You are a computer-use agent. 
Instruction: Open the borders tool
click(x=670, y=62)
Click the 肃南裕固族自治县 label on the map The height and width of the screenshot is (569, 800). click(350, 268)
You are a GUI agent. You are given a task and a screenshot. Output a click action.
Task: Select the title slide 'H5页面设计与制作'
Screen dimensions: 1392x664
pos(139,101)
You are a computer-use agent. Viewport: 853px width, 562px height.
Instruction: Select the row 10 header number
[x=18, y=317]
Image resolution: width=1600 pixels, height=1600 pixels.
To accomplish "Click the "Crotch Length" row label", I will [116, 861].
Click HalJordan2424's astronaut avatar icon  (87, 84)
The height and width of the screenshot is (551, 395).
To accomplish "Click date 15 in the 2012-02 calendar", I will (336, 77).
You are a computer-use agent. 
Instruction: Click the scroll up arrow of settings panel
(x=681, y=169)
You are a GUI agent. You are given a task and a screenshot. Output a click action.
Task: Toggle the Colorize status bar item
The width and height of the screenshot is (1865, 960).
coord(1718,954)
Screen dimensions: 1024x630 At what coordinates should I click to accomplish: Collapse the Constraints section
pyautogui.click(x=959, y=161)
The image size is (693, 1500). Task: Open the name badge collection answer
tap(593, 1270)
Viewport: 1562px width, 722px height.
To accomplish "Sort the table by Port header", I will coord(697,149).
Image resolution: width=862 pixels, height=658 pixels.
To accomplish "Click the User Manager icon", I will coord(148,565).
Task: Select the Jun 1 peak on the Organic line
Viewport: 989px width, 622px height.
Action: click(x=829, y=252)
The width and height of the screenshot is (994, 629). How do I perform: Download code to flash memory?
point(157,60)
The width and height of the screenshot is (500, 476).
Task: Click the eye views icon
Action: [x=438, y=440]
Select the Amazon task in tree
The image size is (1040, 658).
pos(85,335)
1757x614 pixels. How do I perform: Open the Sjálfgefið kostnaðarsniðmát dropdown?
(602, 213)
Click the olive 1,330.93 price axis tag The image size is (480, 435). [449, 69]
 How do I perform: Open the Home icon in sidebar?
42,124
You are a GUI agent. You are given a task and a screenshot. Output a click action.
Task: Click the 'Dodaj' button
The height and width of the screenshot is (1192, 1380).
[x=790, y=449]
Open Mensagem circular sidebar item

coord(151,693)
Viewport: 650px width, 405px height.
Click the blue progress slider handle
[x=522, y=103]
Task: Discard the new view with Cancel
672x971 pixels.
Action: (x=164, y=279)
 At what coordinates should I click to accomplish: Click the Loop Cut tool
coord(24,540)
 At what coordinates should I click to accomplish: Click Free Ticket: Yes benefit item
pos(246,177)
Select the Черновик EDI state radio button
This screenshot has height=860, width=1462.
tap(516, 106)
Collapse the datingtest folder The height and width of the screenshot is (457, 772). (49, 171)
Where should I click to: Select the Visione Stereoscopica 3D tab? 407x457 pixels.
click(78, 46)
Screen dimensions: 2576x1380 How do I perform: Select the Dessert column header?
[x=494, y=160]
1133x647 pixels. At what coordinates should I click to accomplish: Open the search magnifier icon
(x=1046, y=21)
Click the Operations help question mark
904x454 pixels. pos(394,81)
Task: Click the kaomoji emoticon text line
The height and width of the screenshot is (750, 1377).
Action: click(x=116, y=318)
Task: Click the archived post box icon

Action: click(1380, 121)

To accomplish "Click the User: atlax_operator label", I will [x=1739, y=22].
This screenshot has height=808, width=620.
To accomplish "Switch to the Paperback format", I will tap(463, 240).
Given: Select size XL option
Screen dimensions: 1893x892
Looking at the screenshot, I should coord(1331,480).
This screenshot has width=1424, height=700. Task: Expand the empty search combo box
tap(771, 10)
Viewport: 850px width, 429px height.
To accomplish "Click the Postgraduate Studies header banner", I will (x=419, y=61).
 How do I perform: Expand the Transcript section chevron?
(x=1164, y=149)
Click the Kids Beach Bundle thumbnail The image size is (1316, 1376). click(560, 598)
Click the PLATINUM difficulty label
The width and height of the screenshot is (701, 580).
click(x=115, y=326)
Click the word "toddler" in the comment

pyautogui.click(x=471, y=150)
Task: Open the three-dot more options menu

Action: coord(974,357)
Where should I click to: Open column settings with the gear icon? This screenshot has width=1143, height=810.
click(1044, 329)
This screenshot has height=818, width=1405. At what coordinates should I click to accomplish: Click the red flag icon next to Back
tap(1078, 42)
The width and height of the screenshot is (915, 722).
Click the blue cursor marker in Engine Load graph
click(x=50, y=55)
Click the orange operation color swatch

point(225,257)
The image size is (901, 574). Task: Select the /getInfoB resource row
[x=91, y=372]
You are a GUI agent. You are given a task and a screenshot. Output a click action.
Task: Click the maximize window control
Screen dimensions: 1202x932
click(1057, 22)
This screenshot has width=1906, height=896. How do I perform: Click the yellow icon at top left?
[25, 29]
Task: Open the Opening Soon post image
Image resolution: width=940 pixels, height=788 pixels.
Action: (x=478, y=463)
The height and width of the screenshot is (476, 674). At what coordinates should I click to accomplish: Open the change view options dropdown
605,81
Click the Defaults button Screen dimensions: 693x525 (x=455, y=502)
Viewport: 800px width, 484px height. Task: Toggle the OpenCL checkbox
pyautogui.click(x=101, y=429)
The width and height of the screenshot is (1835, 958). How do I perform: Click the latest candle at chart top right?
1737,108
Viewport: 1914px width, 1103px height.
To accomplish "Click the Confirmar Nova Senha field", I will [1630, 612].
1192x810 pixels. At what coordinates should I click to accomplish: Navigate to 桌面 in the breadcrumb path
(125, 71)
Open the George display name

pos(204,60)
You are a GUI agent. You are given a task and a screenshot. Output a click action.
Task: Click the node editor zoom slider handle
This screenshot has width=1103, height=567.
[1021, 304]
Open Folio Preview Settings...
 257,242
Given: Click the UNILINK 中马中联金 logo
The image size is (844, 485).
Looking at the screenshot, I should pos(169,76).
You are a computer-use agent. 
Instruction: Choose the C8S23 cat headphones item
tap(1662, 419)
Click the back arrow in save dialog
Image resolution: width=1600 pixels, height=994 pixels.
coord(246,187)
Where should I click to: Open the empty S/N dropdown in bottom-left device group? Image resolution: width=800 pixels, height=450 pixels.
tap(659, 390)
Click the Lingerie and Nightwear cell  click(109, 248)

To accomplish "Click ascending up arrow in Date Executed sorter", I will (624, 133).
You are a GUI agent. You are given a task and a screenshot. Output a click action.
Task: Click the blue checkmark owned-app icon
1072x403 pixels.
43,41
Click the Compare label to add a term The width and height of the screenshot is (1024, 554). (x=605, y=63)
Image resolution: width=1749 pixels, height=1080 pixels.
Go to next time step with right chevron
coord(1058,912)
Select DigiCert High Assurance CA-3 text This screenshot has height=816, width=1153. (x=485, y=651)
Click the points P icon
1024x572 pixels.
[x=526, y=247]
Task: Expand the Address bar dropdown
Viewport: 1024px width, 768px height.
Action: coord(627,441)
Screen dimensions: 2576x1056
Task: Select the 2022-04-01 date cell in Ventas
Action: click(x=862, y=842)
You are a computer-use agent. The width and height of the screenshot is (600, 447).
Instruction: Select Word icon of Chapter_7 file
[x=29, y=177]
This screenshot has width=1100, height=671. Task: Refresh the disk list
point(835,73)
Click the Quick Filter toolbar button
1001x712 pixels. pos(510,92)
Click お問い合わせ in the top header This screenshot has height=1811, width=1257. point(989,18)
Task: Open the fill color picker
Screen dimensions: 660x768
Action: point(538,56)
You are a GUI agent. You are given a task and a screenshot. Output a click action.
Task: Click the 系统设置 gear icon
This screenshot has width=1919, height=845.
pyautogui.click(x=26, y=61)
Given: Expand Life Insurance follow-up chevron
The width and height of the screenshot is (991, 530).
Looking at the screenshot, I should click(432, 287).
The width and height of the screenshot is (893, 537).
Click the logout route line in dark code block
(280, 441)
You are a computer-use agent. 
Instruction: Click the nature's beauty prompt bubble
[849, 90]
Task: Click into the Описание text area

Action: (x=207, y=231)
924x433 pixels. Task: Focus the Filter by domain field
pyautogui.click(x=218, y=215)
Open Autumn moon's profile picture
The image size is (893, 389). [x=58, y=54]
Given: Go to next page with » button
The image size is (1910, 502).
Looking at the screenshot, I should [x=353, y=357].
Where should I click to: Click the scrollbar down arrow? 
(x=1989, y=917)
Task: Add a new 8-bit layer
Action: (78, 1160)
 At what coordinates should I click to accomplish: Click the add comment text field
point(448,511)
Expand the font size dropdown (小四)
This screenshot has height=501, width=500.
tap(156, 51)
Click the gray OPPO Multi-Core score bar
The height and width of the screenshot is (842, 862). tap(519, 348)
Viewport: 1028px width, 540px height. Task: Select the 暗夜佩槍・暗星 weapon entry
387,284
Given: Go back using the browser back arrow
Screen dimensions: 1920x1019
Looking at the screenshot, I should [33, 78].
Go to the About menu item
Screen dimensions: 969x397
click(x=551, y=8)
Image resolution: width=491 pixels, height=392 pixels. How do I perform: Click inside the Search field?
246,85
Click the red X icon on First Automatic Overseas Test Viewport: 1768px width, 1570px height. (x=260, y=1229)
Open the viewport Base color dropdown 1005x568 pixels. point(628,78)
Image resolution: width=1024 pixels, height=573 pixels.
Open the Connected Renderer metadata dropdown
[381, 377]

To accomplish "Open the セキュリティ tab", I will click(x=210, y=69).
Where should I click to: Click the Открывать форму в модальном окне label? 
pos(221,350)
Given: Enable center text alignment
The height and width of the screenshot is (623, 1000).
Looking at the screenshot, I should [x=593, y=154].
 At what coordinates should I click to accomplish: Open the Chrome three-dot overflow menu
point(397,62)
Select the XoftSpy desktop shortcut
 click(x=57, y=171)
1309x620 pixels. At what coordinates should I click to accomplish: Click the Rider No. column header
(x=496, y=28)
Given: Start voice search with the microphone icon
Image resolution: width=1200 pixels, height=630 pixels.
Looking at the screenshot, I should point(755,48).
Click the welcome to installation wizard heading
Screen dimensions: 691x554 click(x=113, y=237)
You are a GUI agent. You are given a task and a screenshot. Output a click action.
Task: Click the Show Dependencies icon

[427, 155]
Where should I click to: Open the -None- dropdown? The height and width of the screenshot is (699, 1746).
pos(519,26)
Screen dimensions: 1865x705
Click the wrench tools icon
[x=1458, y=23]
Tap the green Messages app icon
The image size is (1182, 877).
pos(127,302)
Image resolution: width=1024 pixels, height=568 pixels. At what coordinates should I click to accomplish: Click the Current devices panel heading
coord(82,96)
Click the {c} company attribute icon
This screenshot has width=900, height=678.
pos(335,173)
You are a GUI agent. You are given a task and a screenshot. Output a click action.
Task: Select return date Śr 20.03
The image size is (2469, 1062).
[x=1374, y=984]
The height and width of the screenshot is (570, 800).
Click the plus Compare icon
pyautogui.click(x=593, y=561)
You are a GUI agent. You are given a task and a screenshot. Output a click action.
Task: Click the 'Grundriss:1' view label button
■ ■ ■ ■ ■
=== What is required ===
In the listing above, start at the line with "Task: Click the blue checkmark owned-app icon", go on through the line with "Task: Expand the Address bar dropdown", and copy each of those lines exactly; leave out all the rest.

=== Result below ===
Task: Click the blue checkmark owned-app icon
1072x403 pixels.
43,41
Click the Compare label to add a term The width and height of the screenshot is (1024, 554). (x=605, y=63)
Image resolution: width=1749 pixels, height=1080 pixels.
Go to next time step with right chevron
coord(1058,912)
Select DigiCert High Assurance CA-3 text This screenshot has height=816, width=1153. (x=485, y=651)
Click the points P icon
1024x572 pixels.
[x=526, y=247]
Task: Expand the Address bar dropdown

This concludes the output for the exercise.